=== Extracted data ===
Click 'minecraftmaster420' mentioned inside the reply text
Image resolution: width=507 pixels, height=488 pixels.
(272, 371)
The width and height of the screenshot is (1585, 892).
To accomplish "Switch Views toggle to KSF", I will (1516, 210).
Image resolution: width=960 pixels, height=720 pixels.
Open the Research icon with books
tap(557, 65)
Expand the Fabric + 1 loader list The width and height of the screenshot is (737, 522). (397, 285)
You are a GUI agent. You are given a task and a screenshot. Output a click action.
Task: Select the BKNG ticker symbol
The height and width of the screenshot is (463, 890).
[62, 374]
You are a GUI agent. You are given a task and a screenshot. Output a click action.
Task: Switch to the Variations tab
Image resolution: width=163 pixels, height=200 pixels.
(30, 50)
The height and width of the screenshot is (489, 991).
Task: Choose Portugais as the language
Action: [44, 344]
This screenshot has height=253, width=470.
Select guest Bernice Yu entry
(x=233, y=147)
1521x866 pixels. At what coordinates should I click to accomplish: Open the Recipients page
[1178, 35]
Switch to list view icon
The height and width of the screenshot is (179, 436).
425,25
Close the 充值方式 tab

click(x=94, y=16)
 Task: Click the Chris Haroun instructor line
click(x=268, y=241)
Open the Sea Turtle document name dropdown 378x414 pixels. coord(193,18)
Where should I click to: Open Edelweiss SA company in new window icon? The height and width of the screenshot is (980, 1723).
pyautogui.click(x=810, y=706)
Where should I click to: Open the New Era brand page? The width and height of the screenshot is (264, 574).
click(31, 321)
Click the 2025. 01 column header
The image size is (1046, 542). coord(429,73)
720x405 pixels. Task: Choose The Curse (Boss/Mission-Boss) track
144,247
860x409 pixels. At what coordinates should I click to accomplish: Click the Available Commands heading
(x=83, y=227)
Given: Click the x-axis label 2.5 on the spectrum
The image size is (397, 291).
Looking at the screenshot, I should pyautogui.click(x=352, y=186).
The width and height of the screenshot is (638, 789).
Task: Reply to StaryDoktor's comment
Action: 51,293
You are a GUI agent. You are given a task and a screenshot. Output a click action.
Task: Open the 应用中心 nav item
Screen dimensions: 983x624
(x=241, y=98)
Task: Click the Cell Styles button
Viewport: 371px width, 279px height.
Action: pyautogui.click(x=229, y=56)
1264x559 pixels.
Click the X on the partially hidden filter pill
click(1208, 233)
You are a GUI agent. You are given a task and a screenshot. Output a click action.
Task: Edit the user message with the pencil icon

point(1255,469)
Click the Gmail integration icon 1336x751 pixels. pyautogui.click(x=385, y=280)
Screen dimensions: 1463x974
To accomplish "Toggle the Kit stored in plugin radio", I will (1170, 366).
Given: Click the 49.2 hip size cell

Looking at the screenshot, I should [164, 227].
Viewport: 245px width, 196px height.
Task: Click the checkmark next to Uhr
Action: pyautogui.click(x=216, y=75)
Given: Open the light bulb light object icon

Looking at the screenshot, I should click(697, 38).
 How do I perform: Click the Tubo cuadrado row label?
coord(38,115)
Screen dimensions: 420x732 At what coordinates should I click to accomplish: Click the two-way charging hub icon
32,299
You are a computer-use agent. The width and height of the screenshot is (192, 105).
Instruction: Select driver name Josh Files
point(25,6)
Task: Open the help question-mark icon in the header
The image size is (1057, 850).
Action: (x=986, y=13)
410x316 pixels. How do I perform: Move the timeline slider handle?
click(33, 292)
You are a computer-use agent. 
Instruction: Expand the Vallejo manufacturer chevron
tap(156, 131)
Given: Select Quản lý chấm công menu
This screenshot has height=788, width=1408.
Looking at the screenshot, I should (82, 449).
===
What the exercise asks :: Rewrite every line of the listing above as a two-column Markdown table with the columns Row and Listing line, numbering each row and skipping blank lines.

Answer to the task ::
| Row | Listing line |
|---|---|
| 1 | Click 'minecraftmaster420' mentioned inside the reply text |
| 2 | Image resolution: width=507 pixels, height=488 pixels. |
| 3 | (272, 371) |
| 4 | The width and height of the screenshot is (1585, 892). |
| 5 | To accomplish "Switch Views toggle to KSF", I will (1516, 210). |
| 6 | Image resolution: width=960 pixels, height=720 pixels. |
| 7 | Open the Research icon with books |
| 8 | tap(557, 65) |
| 9 | Expand the Fabric + 1 loader list The width and height of the screenshot is (737, 522). (397, 285) |
| 10 | You are a GUI agent. You are given a task and a screenshot. Output a click action. |
| 11 | Task: Select the BKNG ticker symbol |
| 12 | The height and width of the screenshot is (463, 890). |
| 13 | [62, 374] |
| 14 | You are a GUI agent. You are given a task and a screenshot. Output a click action. |
| 15 | Task: Switch to the Variations tab |
| 16 | Image resolution: width=163 pixels, height=200 pixels. |
| 17 | (30, 50) |
| 18 | The height and width of the screenshot is (489, 991). |
| 19 | Task: Choose Portugais as the language |
| 20 | Action: [44, 344] |
| 21 | This screenshot has height=253, width=470. |
| 22 | Select guest Bernice Yu entry |
| 23 | (x=233, y=147) |
| 24 | 1521x866 pixels. At what coordinates should I click to accomplish: Open the Recipients page |
| 25 | [1178, 35] |
| 26 | Switch to list view icon |
| 27 | The height and width of the screenshot is (179, 436). |
| 28 | 425,25 |
| 29 | Close the 充值方式 tab |
| 30 | click(x=94, y=16) |
| 31 |  Task: Click the Chris Haroun instructor line |
| 32 | click(x=268, y=241) |
| 33 | Open the Sea Turtle document name dropdown 378x414 pixels. coord(193,18) |
| 34 | Where should I click to: Open Edelweiss SA company in new window icon? The height and width of the screenshot is (980, 1723). |
| 35 | pyautogui.click(x=810, y=706) |
| 36 | Where should I click to: Open the New Era brand page? The width and height of the screenshot is (264, 574). |
| 37 | click(31, 321) |
| 38 | Click the 2025. 01 column header |
| 39 | The image size is (1046, 542). coord(429,73) |
| 40 | 720x405 pixels. Task: Choose The Curse (Boss/Mission-Boss) track |
| 41 | 144,247 |
| 42 | 860x409 pixels. At what coordinates should I click to accomplish: Click the Available Commands heading |
| 43 | (x=83, y=227) |
| 44 | Given: Click the x-axis label 2.5 on the spectrum |
| 45 | The image size is (397, 291). |
| 46 | Looking at the screenshot, I should pyautogui.click(x=352, y=186). |
| 47 | The width and height of the screenshot is (638, 789). |
| 48 | Task: Reply to StaryDoktor's comment |
| 49 | Action: 51,293 |
| 50 | You are a GUI agent. You are given a task and a screenshot. Output a click action. |
| 51 | Task: Open the 应用中心 nav item |
| 52 | Screen dimensions: 983x624 |
| 53 | (x=241, y=98) |
| 54 | Task: Click the Cell Styles button |
| 55 | Viewport: 371px width, 279px height. |
| 56 | Action: pyautogui.click(x=229, y=56) |
| 57 | 1264x559 pixels. |
| 58 | Click the X on the partially hidden filter pill |
| 59 | click(1208, 233) |
| 60 | You are a GUI agent. You are given a task and a screenshot. Output a click action. |
| 61 | Task: Edit the user message with the pencil icon |
| 62 | point(1255,469) |
| 63 | Click the Gmail integration icon 1336x751 pixels. pyautogui.click(x=385, y=280) |
| 64 | Screen dimensions: 1463x974 |
| 65 | To accomplish "Toggle the Kit stored in plugin radio", I will (1170, 366). |
| 66 | Given: Click the 49.2 hip size cell |
| 67 | Looking at the screenshot, I should [164, 227]. |
| 68 | Viewport: 245px width, 196px height. |
| 69 | Task: Click the checkmark next to Uhr |
| 70 | Action: pyautogui.click(x=216, y=75) |
| 71 | Given: Open the light bulb light object icon |
| 72 | Looking at the screenshot, I should click(697, 38). |
| 73 |  How do I perform: Click the Tubo cuadrado row label? |
| 74 | coord(38,115) |
| 75 | Screen dimensions: 420x732 At what coordinates should I click to accomplish: Click the two-way charging hub icon |
| 76 | 32,299 |
| 77 | You are a computer-use agent. The width and height of the screenshot is (192, 105). |
| 78 | Instruction: Select driver name Josh Files |
| 79 | point(25,6) |
| 80 | Task: Open the help question-mark icon in the header |
| 81 | The image size is (1057, 850). |
| 82 | Action: (x=986, y=13) |
| 83 | 410x316 pixels. How do I perform: Move the timeline slider handle? |
| 84 | click(33, 292) |
| 85 | You are a computer-use agent.  |
| 86 | Instruction: Expand the Vallejo manufacturer chevron |
| 87 | tap(156, 131) |
| 88 | Given: Select Quản lý chấm công menu |
| 89 | This screenshot has height=788, width=1408. |
| 90 | Looking at the screenshot, I should (82, 449). |